== Source data ==
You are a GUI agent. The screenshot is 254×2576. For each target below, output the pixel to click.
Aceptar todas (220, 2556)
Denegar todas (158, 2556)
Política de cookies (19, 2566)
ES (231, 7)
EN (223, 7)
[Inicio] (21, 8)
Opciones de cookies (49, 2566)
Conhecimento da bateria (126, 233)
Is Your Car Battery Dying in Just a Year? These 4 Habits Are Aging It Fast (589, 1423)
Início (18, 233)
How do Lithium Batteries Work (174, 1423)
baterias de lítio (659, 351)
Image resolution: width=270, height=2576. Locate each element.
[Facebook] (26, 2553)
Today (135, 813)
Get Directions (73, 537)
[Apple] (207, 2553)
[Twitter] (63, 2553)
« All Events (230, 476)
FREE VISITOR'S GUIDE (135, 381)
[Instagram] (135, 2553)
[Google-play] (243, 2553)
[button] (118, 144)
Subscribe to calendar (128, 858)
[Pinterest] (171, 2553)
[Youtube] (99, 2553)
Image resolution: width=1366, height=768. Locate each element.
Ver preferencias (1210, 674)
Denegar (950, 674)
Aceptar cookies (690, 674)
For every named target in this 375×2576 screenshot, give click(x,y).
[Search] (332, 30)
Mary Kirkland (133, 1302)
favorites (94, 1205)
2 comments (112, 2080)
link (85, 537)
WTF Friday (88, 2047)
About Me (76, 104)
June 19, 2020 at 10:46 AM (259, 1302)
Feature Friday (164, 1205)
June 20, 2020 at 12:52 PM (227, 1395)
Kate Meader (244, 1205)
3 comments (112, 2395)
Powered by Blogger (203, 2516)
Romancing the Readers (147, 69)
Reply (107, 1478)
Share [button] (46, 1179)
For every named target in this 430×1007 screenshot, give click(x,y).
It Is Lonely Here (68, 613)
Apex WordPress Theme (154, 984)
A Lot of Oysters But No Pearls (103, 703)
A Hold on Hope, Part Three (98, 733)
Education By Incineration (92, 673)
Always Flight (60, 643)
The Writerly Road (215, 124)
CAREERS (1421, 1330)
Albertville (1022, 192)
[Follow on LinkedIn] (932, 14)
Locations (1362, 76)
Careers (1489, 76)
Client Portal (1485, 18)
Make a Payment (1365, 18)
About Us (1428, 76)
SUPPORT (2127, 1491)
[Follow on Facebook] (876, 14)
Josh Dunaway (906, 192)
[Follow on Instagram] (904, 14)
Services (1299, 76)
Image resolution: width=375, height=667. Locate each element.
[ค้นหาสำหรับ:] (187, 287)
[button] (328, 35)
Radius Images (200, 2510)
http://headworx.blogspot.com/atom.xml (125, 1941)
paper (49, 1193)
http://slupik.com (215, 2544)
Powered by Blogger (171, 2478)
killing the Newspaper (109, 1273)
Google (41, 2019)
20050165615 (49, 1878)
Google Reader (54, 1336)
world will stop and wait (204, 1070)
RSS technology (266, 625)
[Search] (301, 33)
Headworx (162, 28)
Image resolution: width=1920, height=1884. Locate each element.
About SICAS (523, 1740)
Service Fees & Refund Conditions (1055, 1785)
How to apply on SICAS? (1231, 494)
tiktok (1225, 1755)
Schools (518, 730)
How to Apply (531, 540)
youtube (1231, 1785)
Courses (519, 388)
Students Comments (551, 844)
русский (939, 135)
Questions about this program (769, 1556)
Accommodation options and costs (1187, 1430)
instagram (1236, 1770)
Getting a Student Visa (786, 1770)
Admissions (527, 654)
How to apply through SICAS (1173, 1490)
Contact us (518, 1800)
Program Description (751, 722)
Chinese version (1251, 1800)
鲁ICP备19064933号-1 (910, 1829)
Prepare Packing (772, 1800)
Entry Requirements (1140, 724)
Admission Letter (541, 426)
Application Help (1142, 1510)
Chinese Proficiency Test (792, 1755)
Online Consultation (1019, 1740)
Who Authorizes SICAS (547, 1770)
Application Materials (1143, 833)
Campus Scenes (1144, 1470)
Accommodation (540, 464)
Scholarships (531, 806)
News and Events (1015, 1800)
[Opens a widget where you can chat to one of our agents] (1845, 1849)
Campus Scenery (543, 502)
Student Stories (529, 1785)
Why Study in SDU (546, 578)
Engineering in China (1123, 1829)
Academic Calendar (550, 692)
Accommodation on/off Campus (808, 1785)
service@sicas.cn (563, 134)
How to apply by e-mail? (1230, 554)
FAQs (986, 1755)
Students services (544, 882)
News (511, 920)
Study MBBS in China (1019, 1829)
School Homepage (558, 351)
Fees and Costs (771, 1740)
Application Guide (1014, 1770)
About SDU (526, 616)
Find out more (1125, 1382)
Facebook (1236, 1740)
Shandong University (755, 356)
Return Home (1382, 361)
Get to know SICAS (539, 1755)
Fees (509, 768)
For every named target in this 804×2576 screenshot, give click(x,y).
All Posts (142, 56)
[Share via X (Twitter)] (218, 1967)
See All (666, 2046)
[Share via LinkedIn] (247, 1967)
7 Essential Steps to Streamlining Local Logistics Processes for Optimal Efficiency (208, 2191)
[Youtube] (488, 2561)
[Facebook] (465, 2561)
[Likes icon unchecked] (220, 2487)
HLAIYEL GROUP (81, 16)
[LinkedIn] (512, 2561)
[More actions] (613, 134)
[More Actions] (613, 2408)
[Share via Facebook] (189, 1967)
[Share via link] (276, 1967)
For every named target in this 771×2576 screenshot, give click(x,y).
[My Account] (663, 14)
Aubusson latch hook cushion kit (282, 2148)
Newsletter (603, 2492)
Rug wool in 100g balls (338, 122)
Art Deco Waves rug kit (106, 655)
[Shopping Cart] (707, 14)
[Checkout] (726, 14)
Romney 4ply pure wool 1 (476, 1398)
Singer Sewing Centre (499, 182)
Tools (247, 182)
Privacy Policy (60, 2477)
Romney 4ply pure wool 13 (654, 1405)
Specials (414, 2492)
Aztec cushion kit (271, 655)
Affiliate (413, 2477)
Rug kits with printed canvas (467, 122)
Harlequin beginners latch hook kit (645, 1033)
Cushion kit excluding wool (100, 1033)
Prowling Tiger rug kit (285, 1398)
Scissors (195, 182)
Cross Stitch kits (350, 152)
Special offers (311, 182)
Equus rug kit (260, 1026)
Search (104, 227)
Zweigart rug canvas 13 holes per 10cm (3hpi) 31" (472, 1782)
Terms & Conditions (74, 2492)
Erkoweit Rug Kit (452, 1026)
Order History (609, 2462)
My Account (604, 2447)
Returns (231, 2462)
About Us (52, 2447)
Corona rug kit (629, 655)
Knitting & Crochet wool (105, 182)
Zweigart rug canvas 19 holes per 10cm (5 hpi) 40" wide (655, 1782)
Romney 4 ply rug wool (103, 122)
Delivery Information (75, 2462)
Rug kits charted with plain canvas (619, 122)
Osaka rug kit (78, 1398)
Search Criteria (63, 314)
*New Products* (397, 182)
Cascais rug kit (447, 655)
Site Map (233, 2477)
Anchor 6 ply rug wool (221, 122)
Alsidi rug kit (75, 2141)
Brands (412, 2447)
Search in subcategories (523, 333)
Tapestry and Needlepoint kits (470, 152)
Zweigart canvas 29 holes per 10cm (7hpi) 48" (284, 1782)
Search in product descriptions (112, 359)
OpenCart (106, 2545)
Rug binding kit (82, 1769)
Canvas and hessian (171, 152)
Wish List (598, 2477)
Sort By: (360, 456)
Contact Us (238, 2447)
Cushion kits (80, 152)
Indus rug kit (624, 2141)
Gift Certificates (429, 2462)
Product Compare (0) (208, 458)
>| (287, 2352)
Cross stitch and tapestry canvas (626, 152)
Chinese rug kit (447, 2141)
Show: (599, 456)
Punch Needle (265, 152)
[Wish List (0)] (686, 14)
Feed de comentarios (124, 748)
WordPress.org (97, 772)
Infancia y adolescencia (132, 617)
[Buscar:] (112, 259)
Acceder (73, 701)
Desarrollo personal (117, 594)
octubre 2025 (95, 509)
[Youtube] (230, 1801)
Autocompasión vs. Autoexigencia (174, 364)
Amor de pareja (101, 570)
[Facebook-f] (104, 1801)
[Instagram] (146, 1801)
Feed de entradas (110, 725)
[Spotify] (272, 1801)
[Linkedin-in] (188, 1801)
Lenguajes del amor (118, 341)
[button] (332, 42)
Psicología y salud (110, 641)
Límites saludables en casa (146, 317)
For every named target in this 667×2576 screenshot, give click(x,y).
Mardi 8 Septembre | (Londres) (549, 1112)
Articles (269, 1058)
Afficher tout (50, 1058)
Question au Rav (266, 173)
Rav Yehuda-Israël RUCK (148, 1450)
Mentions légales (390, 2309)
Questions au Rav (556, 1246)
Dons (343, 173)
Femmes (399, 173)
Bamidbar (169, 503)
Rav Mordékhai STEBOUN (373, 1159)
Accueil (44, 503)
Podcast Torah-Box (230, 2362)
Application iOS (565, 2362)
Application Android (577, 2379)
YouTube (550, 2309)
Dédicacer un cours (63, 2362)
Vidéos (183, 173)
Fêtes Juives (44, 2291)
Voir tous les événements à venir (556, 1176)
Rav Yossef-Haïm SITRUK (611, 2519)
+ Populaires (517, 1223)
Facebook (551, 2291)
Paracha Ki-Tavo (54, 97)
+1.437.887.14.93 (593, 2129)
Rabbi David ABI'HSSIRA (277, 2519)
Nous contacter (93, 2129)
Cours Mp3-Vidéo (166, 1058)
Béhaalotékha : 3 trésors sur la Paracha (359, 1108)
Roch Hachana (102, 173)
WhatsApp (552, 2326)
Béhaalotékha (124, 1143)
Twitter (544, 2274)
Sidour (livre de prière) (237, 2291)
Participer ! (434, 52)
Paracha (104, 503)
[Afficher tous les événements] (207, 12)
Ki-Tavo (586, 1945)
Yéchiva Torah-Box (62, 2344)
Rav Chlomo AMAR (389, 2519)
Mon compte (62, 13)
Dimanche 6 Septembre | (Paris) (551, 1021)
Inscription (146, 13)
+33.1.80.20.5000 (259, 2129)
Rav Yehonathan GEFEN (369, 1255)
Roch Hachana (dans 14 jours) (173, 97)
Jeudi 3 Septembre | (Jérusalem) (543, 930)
===
** Assignment **
Working from the material above, retype exactly the lines from the one with "tiktok (1225, 1755)" through the one with "FAQs (986, 1755)", both included, and only those lines.

** Solution to the exercise **
tiktok (1225, 1755)
Schools (518, 730)
How to Apply (531, 540)
youtube (1231, 1785)
Courses (519, 388)
Students Comments (551, 844)
русский (939, 135)
Questions about this program (769, 1556)
Accommodation options and costs (1187, 1430)
instagram (1236, 1770)
Getting a Student Visa (786, 1770)
Admissions (527, 654)
How to apply through SICAS (1173, 1490)
Contact us (518, 1800)
Program Description (751, 722)
Chinese version (1251, 1800)
鲁ICP备19064933号-1 (910, 1829)
Prepare Packing (772, 1800)
Entry Requirements (1140, 724)
Admission Letter (541, 426)
Application Help (1142, 1510)
Chinese Proficiency Test (792, 1755)
Online Consultation (1019, 1740)
Who Authorizes SICAS (547, 1770)
Application Materials (1143, 833)
Campus Scenes (1144, 1470)
Accommodation (540, 464)
Scholarships (531, 806)
News and Events (1015, 1800)
[Opens a widget where you can chat to one of our agents] (1845, 1849)
Campus Scenery (543, 502)
Student Stories (529, 1785)
Why Study in SDU (546, 578)
Engineering in China (1123, 1829)
Academic Calendar (550, 692)
Accommodation on/off Campus (808, 1785)
service@sicas.cn (563, 134)
How to apply by e-mail? (1230, 554)
FAQs (986, 1755)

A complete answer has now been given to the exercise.